For decades, conspiracy theorists have argued that the military's top secret Area 51 testing grounds in Nevada is home to UFOs. This week, they're right.
Whether or not there are bona fide little green men wandering around Area 51 remains a question cloaked in mystery. But as to the UFOs, well, there does indeed appear to be a new unidentified flying object tooling around the secret military base.
According to industry analysts at Aviation Week, who've been studying financial reports and satellite photography of the grounds, defense contractor Northrop Grumman (NYSE:NOC) is currently conducting flight tests of a new stealth spy drone at Area 51. Dubbed the RQ-180, the robotic aircraft is believed to be built in a cranked kite design -- so that it would look sort of like this experimental General Dynamics (NYSE:GD) F-16XL, but bigger, probably without the tailfin, and with more elongated wings, sweeping forward at the tips:
AW thinks the new Northrop bird is also considerably bigger than the spy drone that preceded it, Lockheed Martin's (NYSE:LMT) RQ-170 Sentinel -- the so-called "Beast of Kandahar" that Iran brought down in 2011. To lend some perspective, if General Dynamics' F-16XL had a wingspan of 34 feet, and Lockheed's Sentinel measured 65 feet, then the new RQ-180 could be four times the size of the fighter jet, and twice as big as Lockheed's spyplane -- 130 feet tip to tip.
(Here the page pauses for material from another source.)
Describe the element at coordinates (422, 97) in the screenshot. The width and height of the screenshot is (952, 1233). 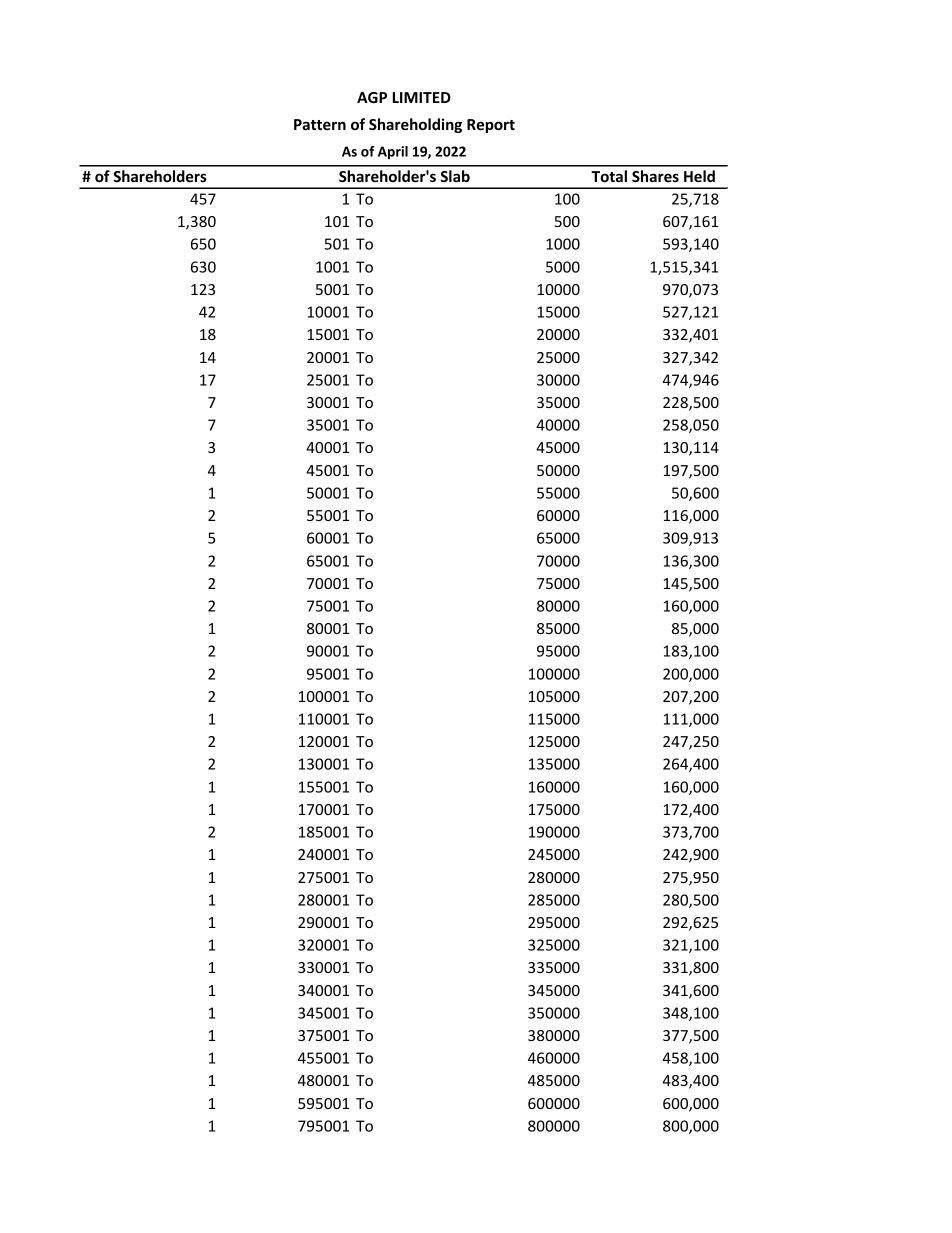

At that size, the RQ-180 should be capable of carrying the ordnance necessary to make it an unmanned stealth bomber. Indeed, AW says the plane could potentially run combat missions as well as ISR. However, reports indicate the plane is more likely destined for spy work, flying high and fast, and stealthily penetrating such hostile airspaces as North Korea, Iran, or -- more so than ever before -- China.
Military strategists have advocated building about 50 drones capable of undertaking such missions, to support more conventional warfighters. The RQ-180 could potentially succeed Northrop's popular -- but incredibly unstealthy -- line of Global Hawk spy drones in this role.
What does it mean for investors?
Probably the most successful publicly traded company manufacturing drone aircraft, Northrop Grumman must constantly innovate if it's to stay ahead of its competition -- which includes both General Dynamics and Lockheed, of course, as privately owned General Atomics to boot. Luckily for Northrop's investors, though, the company is well compensated for its efforts.
After all, one of the things that first clued in AW to the possibility that there might be a new spy drone circling Area 51, was an unexplained $2 billion increase in the size of Northrop's defense orders backlog back in 2008. No one's saying for certain that this money will be going to Pentagon purchases of new RQ-180 spy drones -- to the contrary, the Air Force's only official statement on the matter is that "The Air Force does not discuss this program."
But I think we can guess. This is one mystery you needn't be a conspiracy theorist to solve.